Maybe then, the best intervention to be able to really help is to teach people the need to be good. However mediocre our intervention maybe, at least, we gave or did our best. Receptivity is difficult to capture, usually because of pride, that without it we can never get to the bottom of the real problem.

“Life is difficult.” goes the opening salvo of one of Dr. M. Scott Peck’s THE ROAD LESS TRAVELED trilogy. When my seminarian son went, to take up his pre-college study, in a “far-away-from-home” the first time, his home-sickness was so overpowering that I had to remind him that, if he has to follow Jesus Christ – as His disciple – then he has to also be like Him – a citizen of the world!

Emotionality is one of the evil forces’ ploys to get us to join them. It is merely in our head. It stems from our insecurity that was caused by losing our trust usually when we were kids (at least for the majority. Me? I was broken hard emotionally at age 17). And there are numerous varying reasons why we lose our trust and confidence. We need to find out our uniqueness for us to find out how to hit the right target.

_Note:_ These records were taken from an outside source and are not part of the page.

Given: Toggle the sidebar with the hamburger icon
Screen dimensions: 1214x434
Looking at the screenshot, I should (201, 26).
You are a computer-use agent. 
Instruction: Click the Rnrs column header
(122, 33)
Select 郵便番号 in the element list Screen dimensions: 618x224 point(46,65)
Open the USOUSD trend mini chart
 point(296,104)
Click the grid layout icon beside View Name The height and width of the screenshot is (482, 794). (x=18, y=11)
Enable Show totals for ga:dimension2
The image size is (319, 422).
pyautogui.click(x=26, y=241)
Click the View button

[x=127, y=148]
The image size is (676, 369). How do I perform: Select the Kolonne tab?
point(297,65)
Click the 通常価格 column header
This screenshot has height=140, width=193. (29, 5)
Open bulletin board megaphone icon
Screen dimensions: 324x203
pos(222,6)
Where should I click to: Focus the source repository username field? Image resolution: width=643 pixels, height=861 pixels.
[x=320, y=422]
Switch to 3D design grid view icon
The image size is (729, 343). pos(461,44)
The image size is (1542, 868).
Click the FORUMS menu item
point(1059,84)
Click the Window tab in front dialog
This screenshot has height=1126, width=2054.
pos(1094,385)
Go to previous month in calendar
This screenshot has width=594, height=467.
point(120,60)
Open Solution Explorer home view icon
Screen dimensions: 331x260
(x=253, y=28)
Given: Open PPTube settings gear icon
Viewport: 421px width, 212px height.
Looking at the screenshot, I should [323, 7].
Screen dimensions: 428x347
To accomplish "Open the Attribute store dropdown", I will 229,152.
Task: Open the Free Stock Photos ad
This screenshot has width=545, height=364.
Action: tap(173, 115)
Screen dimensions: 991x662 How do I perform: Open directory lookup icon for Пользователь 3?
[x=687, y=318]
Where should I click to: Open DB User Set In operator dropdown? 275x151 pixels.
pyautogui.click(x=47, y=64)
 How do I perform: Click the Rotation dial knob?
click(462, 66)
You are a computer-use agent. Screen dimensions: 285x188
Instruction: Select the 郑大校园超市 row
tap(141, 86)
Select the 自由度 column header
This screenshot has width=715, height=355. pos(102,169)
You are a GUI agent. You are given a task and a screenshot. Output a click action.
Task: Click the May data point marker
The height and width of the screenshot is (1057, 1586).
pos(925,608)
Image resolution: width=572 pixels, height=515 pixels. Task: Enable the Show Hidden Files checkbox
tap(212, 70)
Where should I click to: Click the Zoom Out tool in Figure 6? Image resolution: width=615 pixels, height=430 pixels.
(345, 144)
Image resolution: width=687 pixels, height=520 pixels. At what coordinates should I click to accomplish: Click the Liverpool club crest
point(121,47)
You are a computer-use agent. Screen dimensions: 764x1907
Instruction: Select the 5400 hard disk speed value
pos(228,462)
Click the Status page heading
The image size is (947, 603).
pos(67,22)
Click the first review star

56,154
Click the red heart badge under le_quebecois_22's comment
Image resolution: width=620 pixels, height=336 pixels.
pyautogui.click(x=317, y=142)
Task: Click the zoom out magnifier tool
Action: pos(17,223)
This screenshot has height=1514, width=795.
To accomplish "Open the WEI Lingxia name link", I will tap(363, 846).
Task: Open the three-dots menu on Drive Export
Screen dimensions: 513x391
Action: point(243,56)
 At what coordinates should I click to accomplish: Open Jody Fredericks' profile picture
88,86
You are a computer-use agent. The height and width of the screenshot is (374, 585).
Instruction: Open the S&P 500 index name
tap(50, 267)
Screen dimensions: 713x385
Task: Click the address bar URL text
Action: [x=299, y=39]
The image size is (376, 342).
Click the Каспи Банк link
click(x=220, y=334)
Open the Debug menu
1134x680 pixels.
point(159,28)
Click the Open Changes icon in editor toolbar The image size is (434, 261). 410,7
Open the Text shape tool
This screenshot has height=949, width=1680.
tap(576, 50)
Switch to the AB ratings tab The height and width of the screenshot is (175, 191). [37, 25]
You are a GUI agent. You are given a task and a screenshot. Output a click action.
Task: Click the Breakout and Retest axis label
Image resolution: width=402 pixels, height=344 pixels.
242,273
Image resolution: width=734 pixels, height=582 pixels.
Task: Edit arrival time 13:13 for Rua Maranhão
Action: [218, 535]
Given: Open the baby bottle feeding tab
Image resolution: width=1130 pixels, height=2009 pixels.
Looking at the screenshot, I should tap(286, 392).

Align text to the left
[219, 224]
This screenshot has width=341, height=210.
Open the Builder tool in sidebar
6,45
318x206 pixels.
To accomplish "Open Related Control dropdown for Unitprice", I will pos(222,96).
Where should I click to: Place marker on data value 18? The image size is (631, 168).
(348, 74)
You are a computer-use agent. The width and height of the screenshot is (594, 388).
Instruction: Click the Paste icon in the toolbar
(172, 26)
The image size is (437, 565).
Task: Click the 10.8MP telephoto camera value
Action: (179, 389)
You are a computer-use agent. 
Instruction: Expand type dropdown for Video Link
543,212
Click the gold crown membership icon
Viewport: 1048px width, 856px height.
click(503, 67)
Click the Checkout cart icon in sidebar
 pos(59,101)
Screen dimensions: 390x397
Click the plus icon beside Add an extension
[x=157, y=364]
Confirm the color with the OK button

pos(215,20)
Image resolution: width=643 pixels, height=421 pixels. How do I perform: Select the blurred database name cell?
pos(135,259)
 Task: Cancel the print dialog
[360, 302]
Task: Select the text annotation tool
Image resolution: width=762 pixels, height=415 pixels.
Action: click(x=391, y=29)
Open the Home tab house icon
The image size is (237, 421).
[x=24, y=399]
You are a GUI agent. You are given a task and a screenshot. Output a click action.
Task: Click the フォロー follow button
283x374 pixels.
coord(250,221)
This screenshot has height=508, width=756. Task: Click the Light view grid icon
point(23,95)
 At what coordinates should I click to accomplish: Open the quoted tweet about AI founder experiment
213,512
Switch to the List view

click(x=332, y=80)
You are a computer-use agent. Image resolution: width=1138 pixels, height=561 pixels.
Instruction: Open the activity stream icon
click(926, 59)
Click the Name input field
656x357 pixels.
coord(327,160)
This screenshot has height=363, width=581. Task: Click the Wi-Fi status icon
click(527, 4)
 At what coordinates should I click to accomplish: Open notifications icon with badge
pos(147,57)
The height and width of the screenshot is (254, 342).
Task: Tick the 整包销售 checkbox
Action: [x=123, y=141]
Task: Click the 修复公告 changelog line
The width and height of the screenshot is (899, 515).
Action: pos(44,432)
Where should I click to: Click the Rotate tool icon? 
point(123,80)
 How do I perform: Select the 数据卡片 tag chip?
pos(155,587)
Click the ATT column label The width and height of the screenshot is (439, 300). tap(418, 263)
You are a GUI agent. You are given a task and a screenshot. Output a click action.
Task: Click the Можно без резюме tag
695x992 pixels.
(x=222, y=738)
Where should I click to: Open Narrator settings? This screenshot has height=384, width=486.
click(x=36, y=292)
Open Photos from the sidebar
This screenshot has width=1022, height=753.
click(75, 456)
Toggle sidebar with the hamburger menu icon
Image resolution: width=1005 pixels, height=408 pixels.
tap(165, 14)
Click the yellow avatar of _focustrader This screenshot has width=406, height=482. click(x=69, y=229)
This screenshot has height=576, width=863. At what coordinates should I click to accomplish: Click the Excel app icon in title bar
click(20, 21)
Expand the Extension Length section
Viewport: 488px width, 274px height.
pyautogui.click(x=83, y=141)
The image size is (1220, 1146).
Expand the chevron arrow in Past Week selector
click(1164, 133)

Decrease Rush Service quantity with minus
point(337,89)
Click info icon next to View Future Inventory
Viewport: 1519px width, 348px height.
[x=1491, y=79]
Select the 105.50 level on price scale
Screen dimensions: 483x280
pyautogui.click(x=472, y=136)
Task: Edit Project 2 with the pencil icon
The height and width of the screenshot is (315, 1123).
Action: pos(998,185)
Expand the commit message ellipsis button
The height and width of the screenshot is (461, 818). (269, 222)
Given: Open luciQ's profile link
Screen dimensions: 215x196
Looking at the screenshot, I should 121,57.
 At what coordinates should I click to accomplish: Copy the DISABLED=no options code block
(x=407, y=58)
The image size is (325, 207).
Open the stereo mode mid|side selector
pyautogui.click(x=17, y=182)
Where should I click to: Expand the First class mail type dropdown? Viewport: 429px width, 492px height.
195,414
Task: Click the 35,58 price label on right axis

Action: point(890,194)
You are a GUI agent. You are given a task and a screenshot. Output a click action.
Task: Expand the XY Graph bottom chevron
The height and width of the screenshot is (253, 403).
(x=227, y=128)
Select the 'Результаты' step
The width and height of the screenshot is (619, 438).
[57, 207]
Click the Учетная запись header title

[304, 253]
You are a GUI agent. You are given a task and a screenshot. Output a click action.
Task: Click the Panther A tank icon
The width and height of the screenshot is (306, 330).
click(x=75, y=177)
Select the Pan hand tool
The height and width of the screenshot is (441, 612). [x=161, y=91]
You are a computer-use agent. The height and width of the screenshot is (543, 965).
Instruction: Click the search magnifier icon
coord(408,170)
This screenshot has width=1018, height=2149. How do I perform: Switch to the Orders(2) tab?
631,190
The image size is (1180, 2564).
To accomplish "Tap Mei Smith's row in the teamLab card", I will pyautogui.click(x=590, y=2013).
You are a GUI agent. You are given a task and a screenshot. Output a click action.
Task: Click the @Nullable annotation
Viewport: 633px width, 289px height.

Og Mandino (THE GREATEST SALESMAN IN THE WORLD Part II) tells us that “we each have our own curriculum to follow.” Unlike in school, where there is a different set of curriculum for every particular course to be followed by the student-enrollees, life does not offer the same. My curriculum is distinctly designed for me alone, and yours is yours. This applies for each of us. That is why we need to re-parent our own self. Check everything out starting from the earliest memories. It is by re-parenting our self that we can take hold back again our happy childhood, despite whatever age we are in at the moment. To re-parent our self is to repair what went wrong, by understanding and accepting that “we need to be broken to become whole again”. Remember, education is life itself (John Dewey); but there is a great need to add spirituality to it to make it a “true education” (Ellen Gould White: EDUCATION).

With that, let me end this by quoting Jesus Christ – the true Teacher: “If you bring forth what is within you, what you bring forth will save you. If you do not bring forth what is within you, what you do not bring forth will destroy you.” (The Gnostic Gospels)

Hanggang sa susunod… kitakits! Happy hearts’ day! God bless everyone!